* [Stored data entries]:
--------
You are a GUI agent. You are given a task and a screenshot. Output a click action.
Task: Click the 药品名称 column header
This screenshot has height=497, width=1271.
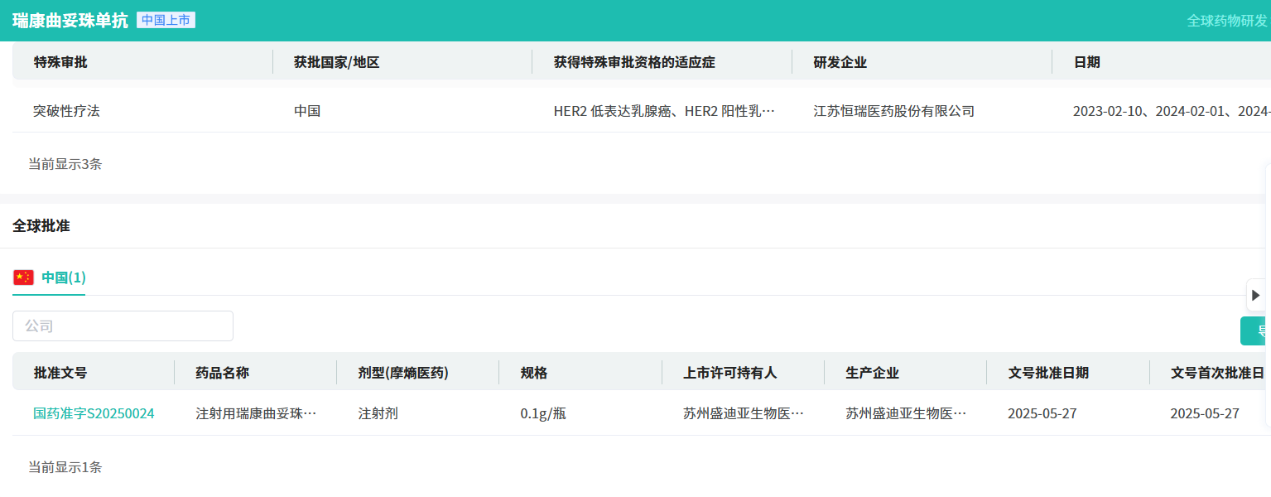coord(222,373)
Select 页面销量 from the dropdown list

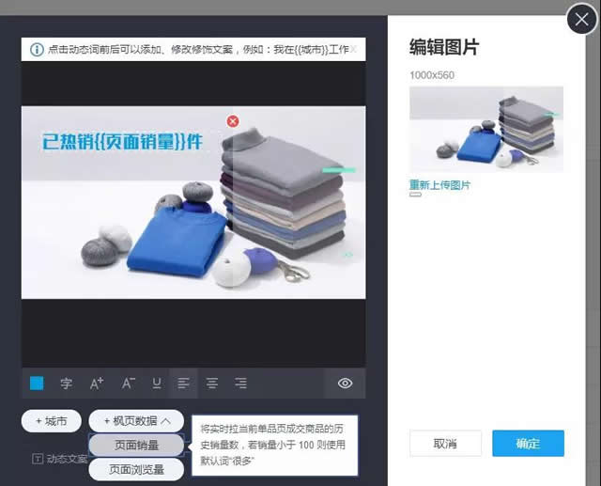coord(136,445)
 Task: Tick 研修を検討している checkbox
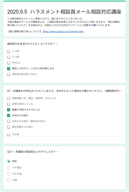tap(9, 104)
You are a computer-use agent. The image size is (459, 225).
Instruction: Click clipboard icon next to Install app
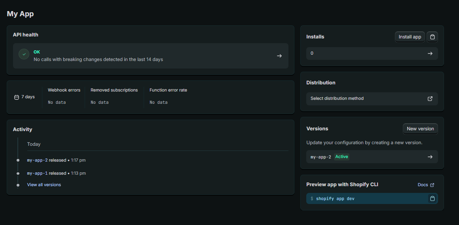click(x=432, y=37)
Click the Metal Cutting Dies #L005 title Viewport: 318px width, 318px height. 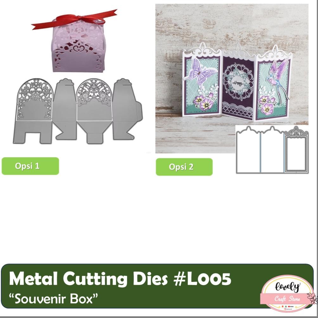120,279
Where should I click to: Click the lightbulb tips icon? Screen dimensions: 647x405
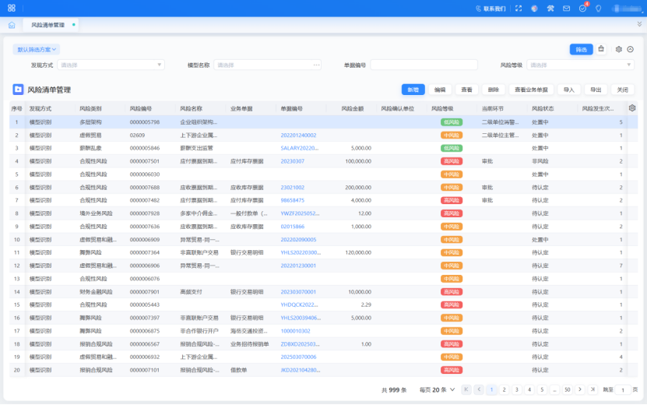598,9
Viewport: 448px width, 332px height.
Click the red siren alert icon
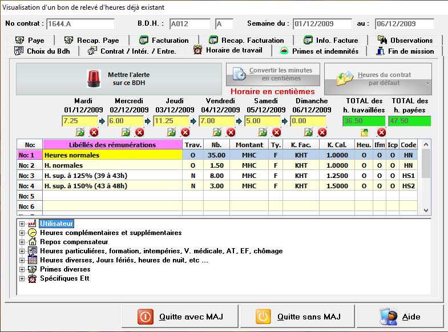click(93, 78)
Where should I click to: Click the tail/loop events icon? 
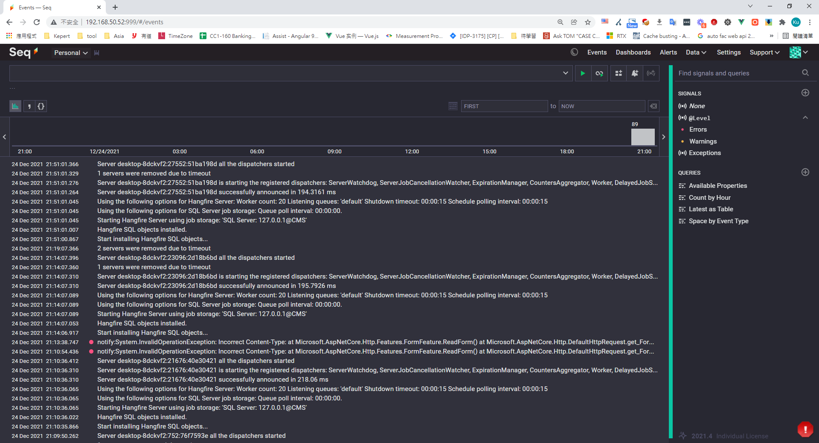[x=599, y=73]
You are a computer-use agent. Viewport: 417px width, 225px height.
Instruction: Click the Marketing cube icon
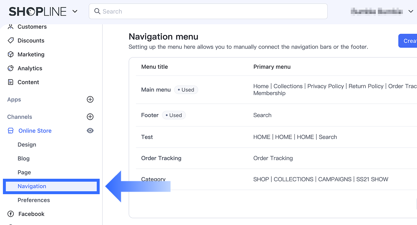click(x=11, y=55)
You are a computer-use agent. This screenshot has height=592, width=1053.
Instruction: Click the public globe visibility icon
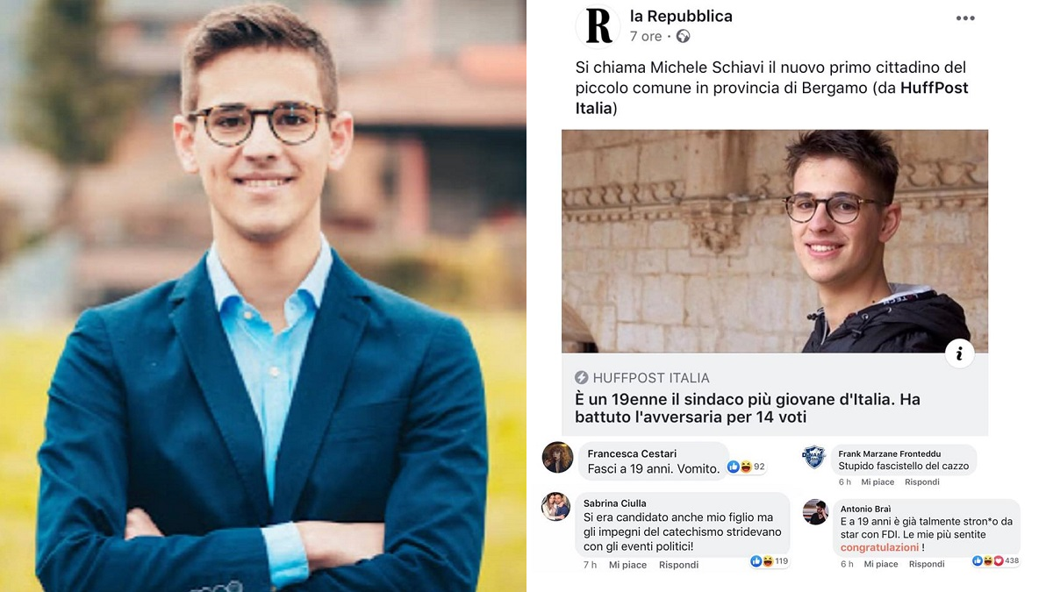point(683,37)
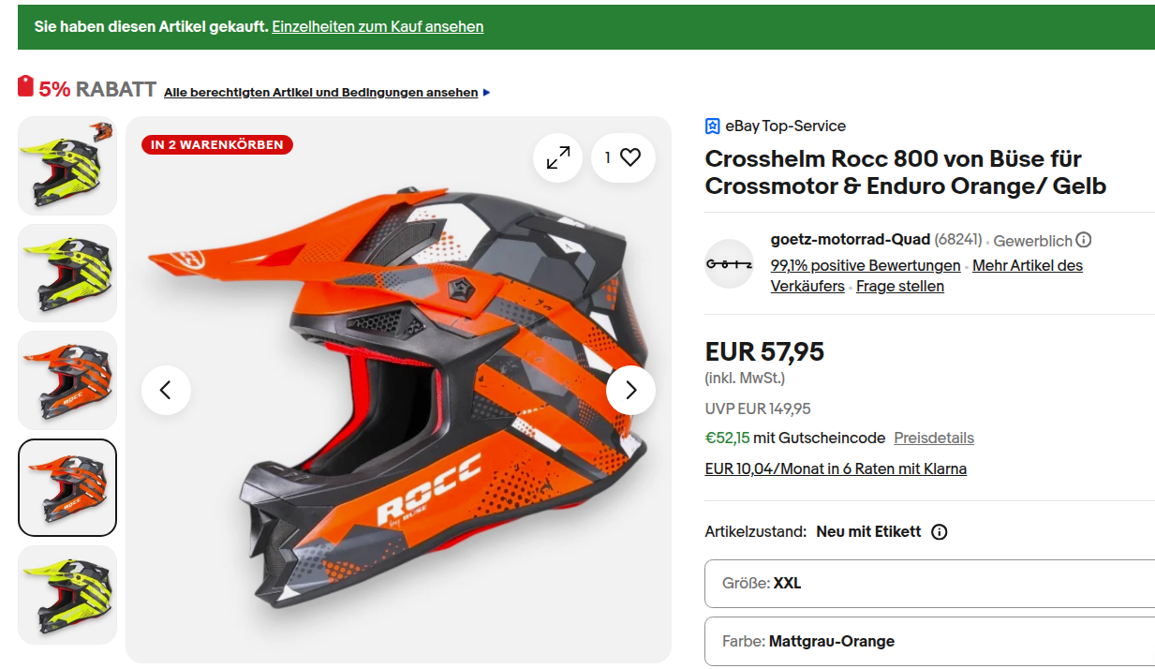1155x669 pixels.
Task: Add helmet to watchlist via heart icon
Action: [x=630, y=158]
--------
* [What the task asks]: In the records, count every line that includes "agent" and give the count alone.

* [Result of the task]: 4